In a few days, Canada and the European Union will reveal to each other proposals for eliminating trade barriers on goods and government services, a key moment in what both sides hope will become a landmark free-trade agreement.
Earlier this week, Canadian and Indian negotiators held their first real talks on a possible 2013 trade agreement. By that year, India is expected to have the world’s fastest growing economy. There are also talks, or talks about talks, under way with China, Japan and Mercosur, the South American free-trade zone.
In fact, the International Trade side of Foreign Affairs is at work on more agreements today than at any time in the department’s history. Canada’s future wealth depends on success.
No one needs to tell you that Canada is a trading nation. Trade represents about half of this country’s GDP. If Canadians had to depend on what we sell to each other, we’d starve.
Most of what we sell will always go to the United States. A recent trade report from Foreign Affairs projects that, in 2040, the U.S. will buy 75 per cent of everything Canada sells, just as it does now. Why? Because in 2040 Americans will still be relatively rich and they will still be next door. In trade, proximity and market size matter above all.
That’s why the surest way to strengthen Canada’s economy and increase individual wealth is to further ease trade barriers with the U.S. through this year’s Beyond the Border exercise. But that doesn’t mean Canada shouldn’t expand trade with the rest of the world. Quite the opposite. Future growth will depend on going beyond the U.S. as well as sticking with it.
Despite slow growth and big troubles on the periphery, the EU remains Canada’s second-largest trading partner, representing about 10 per cent of our trade. Canadian and European officials say talks are on track to produce, by 2012, one of the most ambitious free-trade agreements either side has ever signed, with tariffs to be eliminated on 90 per cent of goods, plans for a temporary worker program, and even some progress on opening up the sacred-cow agriculture sector to competition.

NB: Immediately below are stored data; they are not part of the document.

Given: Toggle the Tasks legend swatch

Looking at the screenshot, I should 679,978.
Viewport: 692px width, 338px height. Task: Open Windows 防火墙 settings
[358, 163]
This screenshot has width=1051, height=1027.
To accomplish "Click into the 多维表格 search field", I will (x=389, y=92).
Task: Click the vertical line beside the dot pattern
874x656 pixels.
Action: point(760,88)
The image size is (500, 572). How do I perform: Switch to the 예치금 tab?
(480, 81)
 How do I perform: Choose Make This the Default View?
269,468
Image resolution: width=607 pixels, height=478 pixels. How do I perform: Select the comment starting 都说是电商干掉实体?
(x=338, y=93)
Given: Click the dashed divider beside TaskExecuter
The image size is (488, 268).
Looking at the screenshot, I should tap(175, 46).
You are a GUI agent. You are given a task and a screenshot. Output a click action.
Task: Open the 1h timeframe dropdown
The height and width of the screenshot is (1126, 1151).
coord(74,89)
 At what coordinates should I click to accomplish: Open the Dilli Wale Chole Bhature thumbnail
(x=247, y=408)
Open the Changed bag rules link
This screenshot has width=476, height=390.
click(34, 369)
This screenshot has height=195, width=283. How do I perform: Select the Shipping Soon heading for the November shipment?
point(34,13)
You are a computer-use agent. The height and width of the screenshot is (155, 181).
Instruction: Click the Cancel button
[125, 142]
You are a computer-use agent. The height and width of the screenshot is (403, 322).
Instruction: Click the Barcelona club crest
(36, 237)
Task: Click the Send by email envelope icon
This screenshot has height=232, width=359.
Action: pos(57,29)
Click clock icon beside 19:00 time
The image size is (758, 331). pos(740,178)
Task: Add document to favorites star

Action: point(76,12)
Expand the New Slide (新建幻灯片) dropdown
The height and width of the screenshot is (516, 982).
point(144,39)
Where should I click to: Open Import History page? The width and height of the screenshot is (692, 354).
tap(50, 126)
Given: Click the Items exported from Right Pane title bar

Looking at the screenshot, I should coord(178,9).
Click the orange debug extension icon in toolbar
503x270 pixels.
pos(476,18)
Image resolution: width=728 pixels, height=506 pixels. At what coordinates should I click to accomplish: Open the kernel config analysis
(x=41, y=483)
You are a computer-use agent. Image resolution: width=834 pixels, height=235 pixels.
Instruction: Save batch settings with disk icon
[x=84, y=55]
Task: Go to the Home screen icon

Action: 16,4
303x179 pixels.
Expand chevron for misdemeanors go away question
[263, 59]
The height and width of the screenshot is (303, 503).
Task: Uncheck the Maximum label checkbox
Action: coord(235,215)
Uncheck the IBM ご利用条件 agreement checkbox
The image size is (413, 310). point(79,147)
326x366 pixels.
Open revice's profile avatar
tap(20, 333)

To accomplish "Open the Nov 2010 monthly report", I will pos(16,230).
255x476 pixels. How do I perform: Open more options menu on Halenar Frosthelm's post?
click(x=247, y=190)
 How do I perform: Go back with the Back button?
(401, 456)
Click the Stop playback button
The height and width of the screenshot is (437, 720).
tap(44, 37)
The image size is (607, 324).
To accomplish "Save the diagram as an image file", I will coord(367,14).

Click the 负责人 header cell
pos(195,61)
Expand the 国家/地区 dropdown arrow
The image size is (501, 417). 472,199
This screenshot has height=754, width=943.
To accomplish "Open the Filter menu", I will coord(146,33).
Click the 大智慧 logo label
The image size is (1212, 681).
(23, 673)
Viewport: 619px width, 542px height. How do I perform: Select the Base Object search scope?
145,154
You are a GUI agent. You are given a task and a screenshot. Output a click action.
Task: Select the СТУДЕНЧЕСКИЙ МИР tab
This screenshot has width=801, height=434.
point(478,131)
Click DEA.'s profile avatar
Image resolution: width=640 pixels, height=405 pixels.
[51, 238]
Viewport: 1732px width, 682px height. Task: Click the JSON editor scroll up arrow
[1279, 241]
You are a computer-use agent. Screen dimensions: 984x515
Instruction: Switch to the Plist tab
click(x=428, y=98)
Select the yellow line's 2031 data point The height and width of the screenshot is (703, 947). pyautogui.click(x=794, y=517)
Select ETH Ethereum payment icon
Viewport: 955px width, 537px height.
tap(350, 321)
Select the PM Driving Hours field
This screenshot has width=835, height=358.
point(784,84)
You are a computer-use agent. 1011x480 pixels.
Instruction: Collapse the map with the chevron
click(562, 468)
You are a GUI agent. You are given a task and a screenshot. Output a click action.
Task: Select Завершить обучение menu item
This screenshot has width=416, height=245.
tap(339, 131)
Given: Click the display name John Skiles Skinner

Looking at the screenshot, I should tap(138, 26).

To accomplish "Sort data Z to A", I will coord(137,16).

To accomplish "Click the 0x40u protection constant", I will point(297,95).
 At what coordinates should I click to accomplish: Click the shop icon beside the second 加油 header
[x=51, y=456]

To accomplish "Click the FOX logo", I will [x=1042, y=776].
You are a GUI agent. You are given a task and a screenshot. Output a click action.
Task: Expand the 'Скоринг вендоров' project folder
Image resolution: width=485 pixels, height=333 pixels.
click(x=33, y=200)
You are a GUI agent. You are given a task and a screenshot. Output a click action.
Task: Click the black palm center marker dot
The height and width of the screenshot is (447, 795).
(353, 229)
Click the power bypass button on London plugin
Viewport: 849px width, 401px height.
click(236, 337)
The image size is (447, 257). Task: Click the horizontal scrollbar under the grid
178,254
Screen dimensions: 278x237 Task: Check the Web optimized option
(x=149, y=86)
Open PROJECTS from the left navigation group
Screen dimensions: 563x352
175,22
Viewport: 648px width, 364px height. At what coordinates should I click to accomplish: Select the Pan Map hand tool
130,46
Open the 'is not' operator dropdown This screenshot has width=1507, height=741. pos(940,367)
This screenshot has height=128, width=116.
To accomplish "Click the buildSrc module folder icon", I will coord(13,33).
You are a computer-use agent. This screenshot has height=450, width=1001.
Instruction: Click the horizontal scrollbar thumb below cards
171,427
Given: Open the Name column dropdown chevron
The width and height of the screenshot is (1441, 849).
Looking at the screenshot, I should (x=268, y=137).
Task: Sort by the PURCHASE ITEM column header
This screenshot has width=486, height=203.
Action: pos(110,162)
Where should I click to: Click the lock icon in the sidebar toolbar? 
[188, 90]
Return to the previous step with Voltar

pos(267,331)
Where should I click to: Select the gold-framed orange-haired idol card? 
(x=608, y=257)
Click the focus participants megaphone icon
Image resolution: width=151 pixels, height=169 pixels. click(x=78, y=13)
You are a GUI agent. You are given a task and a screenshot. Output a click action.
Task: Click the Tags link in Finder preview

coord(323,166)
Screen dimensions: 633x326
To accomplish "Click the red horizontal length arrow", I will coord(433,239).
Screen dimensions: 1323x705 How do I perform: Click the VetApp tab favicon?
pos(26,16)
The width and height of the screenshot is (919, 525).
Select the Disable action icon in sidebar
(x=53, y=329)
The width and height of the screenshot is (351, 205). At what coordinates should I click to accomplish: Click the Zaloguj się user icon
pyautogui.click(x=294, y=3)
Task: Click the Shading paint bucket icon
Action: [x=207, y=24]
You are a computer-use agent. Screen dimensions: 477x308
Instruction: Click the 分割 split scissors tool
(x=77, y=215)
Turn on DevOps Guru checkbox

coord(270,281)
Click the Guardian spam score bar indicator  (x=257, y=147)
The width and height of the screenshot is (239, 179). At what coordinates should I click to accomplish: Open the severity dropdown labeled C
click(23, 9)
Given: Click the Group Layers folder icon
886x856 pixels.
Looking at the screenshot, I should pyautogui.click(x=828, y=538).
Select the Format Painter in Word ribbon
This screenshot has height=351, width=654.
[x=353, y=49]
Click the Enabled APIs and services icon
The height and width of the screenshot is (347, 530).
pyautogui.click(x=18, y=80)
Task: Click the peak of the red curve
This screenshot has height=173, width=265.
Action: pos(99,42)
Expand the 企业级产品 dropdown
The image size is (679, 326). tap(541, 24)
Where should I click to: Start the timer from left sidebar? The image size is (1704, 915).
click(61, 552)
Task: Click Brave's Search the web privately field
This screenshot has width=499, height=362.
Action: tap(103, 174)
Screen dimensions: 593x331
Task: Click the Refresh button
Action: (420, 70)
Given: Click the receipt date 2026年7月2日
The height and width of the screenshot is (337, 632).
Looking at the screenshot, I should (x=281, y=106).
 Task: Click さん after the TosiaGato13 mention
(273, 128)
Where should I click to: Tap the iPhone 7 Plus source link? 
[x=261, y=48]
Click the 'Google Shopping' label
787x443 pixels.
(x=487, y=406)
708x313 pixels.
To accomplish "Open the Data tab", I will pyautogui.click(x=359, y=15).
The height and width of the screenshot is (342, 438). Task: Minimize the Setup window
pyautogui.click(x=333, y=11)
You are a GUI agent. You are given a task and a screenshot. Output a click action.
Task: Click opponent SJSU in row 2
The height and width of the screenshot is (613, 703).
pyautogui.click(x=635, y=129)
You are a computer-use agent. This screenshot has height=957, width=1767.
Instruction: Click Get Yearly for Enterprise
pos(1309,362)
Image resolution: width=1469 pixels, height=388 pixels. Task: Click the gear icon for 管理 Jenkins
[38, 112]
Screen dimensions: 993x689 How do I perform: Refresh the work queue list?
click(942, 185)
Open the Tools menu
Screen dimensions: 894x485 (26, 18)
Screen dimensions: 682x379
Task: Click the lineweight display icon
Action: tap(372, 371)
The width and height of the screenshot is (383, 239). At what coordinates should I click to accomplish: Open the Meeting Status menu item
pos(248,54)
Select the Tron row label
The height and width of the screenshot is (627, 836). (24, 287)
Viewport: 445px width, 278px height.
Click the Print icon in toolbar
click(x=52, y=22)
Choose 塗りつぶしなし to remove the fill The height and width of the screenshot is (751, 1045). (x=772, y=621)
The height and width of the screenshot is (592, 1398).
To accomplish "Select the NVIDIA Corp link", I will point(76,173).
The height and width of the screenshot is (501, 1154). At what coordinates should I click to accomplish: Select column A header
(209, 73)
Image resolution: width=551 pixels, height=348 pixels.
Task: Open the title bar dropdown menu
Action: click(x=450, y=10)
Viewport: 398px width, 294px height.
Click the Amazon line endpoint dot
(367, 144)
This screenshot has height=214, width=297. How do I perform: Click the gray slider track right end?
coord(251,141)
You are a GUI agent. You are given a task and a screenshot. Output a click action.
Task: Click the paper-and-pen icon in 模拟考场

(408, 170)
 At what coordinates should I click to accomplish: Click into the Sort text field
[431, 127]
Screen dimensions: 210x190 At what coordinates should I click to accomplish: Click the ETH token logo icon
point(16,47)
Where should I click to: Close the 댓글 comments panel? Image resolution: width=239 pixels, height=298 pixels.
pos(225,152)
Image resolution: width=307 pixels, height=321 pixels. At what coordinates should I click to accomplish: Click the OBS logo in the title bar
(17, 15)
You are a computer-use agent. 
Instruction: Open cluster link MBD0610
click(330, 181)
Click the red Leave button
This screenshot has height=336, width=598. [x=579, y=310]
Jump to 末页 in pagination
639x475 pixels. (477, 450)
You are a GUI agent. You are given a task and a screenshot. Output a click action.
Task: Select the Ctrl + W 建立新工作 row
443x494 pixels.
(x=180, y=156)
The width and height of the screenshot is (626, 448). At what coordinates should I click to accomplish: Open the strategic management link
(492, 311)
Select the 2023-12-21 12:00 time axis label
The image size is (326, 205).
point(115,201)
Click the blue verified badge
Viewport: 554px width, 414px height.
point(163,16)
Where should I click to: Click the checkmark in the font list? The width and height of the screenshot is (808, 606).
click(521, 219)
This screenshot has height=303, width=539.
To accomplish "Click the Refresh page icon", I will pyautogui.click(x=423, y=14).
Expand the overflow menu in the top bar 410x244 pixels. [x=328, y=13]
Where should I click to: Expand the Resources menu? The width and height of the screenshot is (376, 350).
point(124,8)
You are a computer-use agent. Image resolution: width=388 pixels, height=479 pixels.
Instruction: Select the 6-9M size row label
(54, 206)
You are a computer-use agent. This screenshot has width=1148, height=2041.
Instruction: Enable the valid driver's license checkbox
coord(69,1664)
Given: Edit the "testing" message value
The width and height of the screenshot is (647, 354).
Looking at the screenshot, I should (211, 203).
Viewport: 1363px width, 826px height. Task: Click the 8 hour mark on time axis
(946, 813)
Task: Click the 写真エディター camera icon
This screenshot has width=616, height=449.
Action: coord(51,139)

Apparently, we would get to sell them beef and pork, while they could sell us dairy. European cheese! Calm down. Stiff-necked opposition from agricultural interests on both sides of the pond will make this a hard sell. Nonetheless, both negotiating teams are being pushed to make the deal as ambitious as possible.
Canadian trade with India could quickly increase by as much as 50 per cent, according to a joint Canada-India study, if the two countries signed even a limited deal to lower barriers. India accounts for about 1 per cent of Canada’s trade, so the figure would remain a pittance. But it would be a growing pittance.
Beyond Europe and India, Foreign Affairs Minister John Baird has vowed to make improving business relations with China one of his priorities, while International Trade Minister Ed Fast wants to explore the possibility of trade talks with the Mercosur bloc, which would open up the Brazilian and Argentine markets, among others.
Much or all of this could still come a cropper. Canada’s recent record in trade deals is far from stellar. Ottawa set great store by the Doha round of international talks, which crashed. Efforts to conclude agreements with Singapore and South Korea ended in failure. Members of the Trans-Pacific Partnership negotiations rejected Canada’s request to join, in part because the Harper government refused to put the question of agricultural subsidies on the table.
Domestic opposition could do in some or all of the negotiations under way – though those who know say the premiers are far more onside with the European agreement today than they’ve been in the past. Maybe that’s because the premiers are starting to understand that everyone’s job, including their own, depends on Canada’s success at selling stuff to others.
So let a thousand trade deals bloom. The seeds will one day feed our children.